Here are my finds http://specktra.net/f175/my-ross-shoe-porn-121301/


----------



## jdepp_84 (Dec 4, 2008)

Broadway shoe store....DSW shoe store definitly!  Also, footsies, they have tons of hot shoes, 3 for 25, but they look real nice.  Just go to the mall and walk around, there are tons of shoe stores that sell super hot shoes for like under $30, also EBAY! It never fails


----------



## Shimmer (Dec 4, 2008)

don't forget TJ Maxx!


----------



## cupcake_x (Dec 4, 2008)

Places like Forever 21, TJ Maxx, Marshalls, Ross have cute shoes for less.
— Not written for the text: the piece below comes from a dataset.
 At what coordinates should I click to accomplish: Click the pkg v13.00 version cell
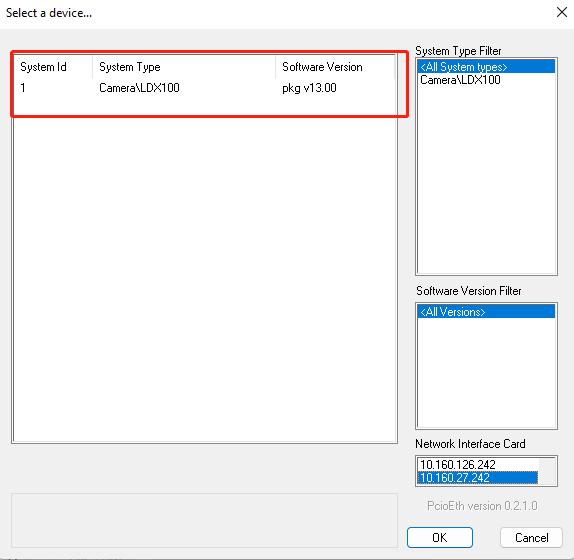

You *must *check out this website: Shiekh Shoes - 96 Stores and Free Shipping to anywhere in the Continental US

They have such amazing shoes, usually for under $100! They also have a great selection.


----------



## Shaquille (Dec 4, 2008)

I love ALDO Accessories
and Nine West: Shoes, Handbags and Apparel for Women
and ASOS.com - The latest women's clothing and designer clothes for women.


----------



## Simply Elegant (Dec 4, 2008)

Nine West and Town Shoes always have something nice and usually cheap enough. Aldo is really hit or miss but they have nice stuff sometimes.


----------



## krissy90220 (Dec 4, 2008)

gojane.com


----------



## Destiny (Dec 4, 2008)

I would recommend Aldo shoes... their website is aldoshoes.com... or I'm sure you can find a Aldo Shoes stores somewhere in a mall in NYC (I see that's where you're located). If you wanna look fashionable and don't wanna pay an arm and leg for a pair of shoes, then go to Aldo Shoes. I also like Steve Madden as well.. you can get affordable, fashionable shoes from there.


----------



## Stephy171 (Dec 4, 2008)

Quote:

   Originally Posted by *Destiny* 

 
_I would recommend Aldo shoes... their website is aldoshoes.com... or I'm sure you can find a Aldo Shoes stores somewhere in a mall in NYC (I see that's where you're located). If you wanna look fashionable and don't wanna pay an arm and leg for a pair of shoes, then go to Aldo Shoes. I also like Steve Madden as well.. you can get affordable, fashionable shoes from there._

 
took the words right out of my mouth!!! if you're willing to pay 150 these 2 brands {aldo & steve madden} are the way to go i think.... these shoes are supper comfortable and stylishh !your really getting quality here!!


----------



## TISH1124 (Dec 4, 2008)

^^^ Oh I love Aldo's ...They have one at the outlet mall too..That reminds me I NEED to pop in there


----------



## kaliraksha (Dec 9, 2008)

My votes in that price range if you like designer shoes especially is:

Zappos has a couture side!
Zappos Couture. A collection of the world's finest footwear for men and women.

and
Bluefly - Designer Clothing, Handbags, Shoes & Accessories (Prada, Fendi, Gucci & more) at Discount Prices

Sometimes you might be paying a few dollars more or right close up to your budget... but the customer service at both of these places is top notch and they are both reputable for online stores.


----------



## CGBee (Jan 1, 2009)

zappos.com
aldo
endless.com


----------



## CGBee (Jan 1, 2009)

oh yeah.
jessica simpson shoes are nicely priced.
and VERY comfortable.


----------